• _Objetivo planteado 1_
Resume en forma de lista el párrafo del reportaje que empieza con "Ekaterina, de 14 años" y conserva sus datos principales.
• _Objetivo planteado 2_
Por favor, enumera a todos los alumnos que el reportaje presenta por su nombre junto con su edad.
• _Objetivo planteado 3_
Indica si cada afirmación coincide con el reportaje y cita las palabras que lo deciden: (a) Yorgos vive con su padre. (b) Todos los alumnos del coro aceptaron contar cómo la crisis afectaba su vida. (c) La madre de Theodora trabaja medio tiempo en un supermercado.

== Artículo

ATENAS (Proceso).- “Me llamo Yorgos y tengo 13 años. Vivo con mi madre, que trabaja de noche tres veces por semana. Cuando me quedo solo me siento muy triste y tengo miedo, porque una vez los ladrones se metieron a la casa. Con la crisis todo se hizo más difícil. Falta dinero. Mi madre se atormenta mucho. Mi padre dejó de pagar mi pensión alimentaria y ella no me deja verlo. Es para presionarlo. Echo mucho de menos a mi padre. Mi único placer es el futbol. Quiero ser un jugador famoso para ganar dinero y sacar a mi madre de todo esto.”
Grave es la mirada de Yorgos. Sólo esboza una sonrisa cuando se despide de la reportera y le agradece su atención. Kalliopi Stiga, su maestra de música, es nuestra intérprete. Se ve turbada. Sospechaba el desasosiego de sus alumnos. No lo imaginaba tan profundo.
Se acerca Theodora, de 14 años, dinámica, también muy seria. Habla a toda velocidad:
“Desde que nos tocó la crisis mi madre y yo vivimos con mi tía para compartir gastos. Mi madre trabaja medio tiempo en un supermercado. Mi tía era cajera en un cine, pero la despidieron. Mis abuelos nos ayudan porque el salario de mi madre no nos alcanza. Antes tomaba clases particulares de francés. Ya no se puede. Tengo temple, nunca me desplomo porque me toca darles ánimo a mi madre y a mi tía.”
Estamos en un helado salón de fiestas del Colegio 39 del barrio Ano Kypseli, donde viven griegos de clase media baja e inmigrantes integrados a la sociedad helénica.
Kalliopi presentó a la reportera ante los 25 adolescentes del coro que anima con un entusiasmo a toda prueba. Cuando se les preguntó si aceptaban contar cómo la crisis económica afectaba su vida cotidiana sólo dos alumnos salieron del salón. Los demás se mostraron deseosos de hablar, pero insistieron en brindar su testimonio por separado.
Todos se expresaron en forma demasiado madura para su edad; sin timidez, a veces con coraje. Ninguno se quejó. Varios apretaron los dientes para disimular su desazón.
Ekaterina, de 14 años: “Mi madre se jubiló hace varios meses, pero todavía está esperando que le paguen su pensión. Era jefa de personal de un banco. Mi padre trabajaba en una empresa de mudanza, pero lo echaron. Antes nos iba bien. El refri estaba lleno. Ahora da pena abrirlo. Hay mucha tensión entre mis padres porque ya no pueden pagar los nuevos impuestos y los créditos”.

====
== Datos disponibles

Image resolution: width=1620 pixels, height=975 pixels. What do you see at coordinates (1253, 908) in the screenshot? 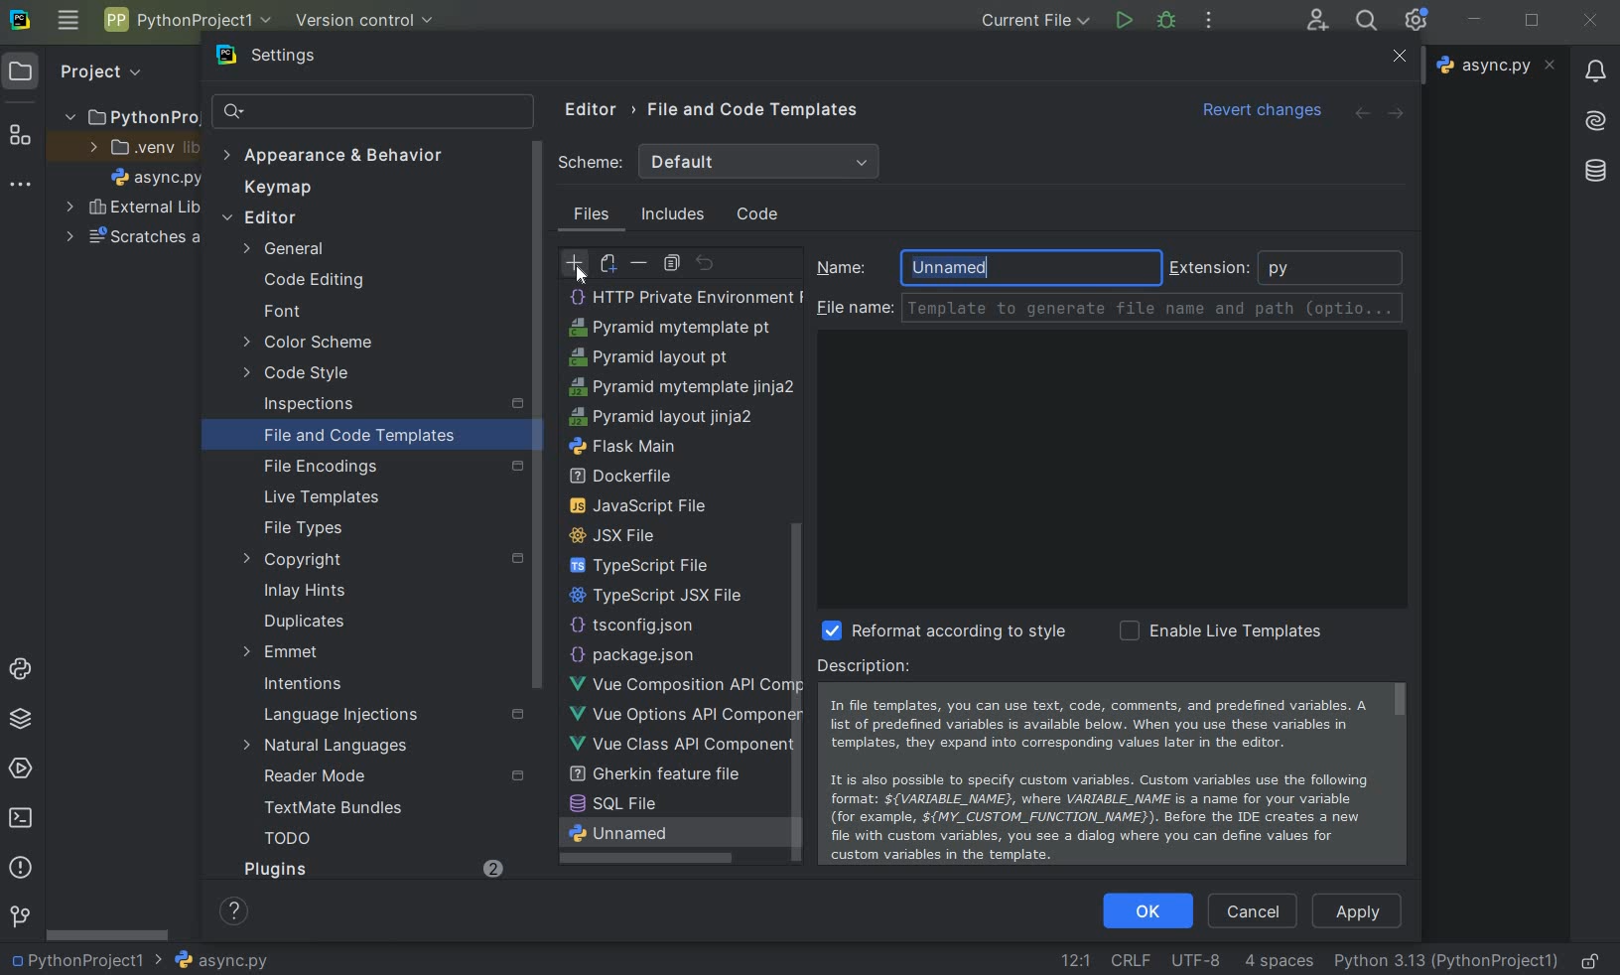
I see `cancel` at bounding box center [1253, 908].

====

• _Respuesta del ejercicio 1_
- Ekaterina tiene 14 años.
- Su madre, que era jefa de personal de un banco, se jubiló hace varios meses, pero aún espera el pago de su pensión.
- Su padre trabajaba en una empresa de mudanza y lo despidieron.
- Antes a la familia le iba bien y el refrigerador estaba lleno; ahora da pena abrirlo.
- Hay mucha tensión entre sus padres porque ya no pueden pagar los nuevos impuestos ni los créditos.

• _Respuesta del ejercicio 2_
- Yorgos, 13 años
- Theodora, 14 años
- Ekaterina, 14 años

• _Respuesta del ejercicio 3_
(a) No: "Vivo con mi madre, que trabaja de noche tres veces por semana."
(b) No: "sólo dos alumnos salieron del salón."
(c) Sí: "Mi madre trabaja medio tiempo en un supermercado."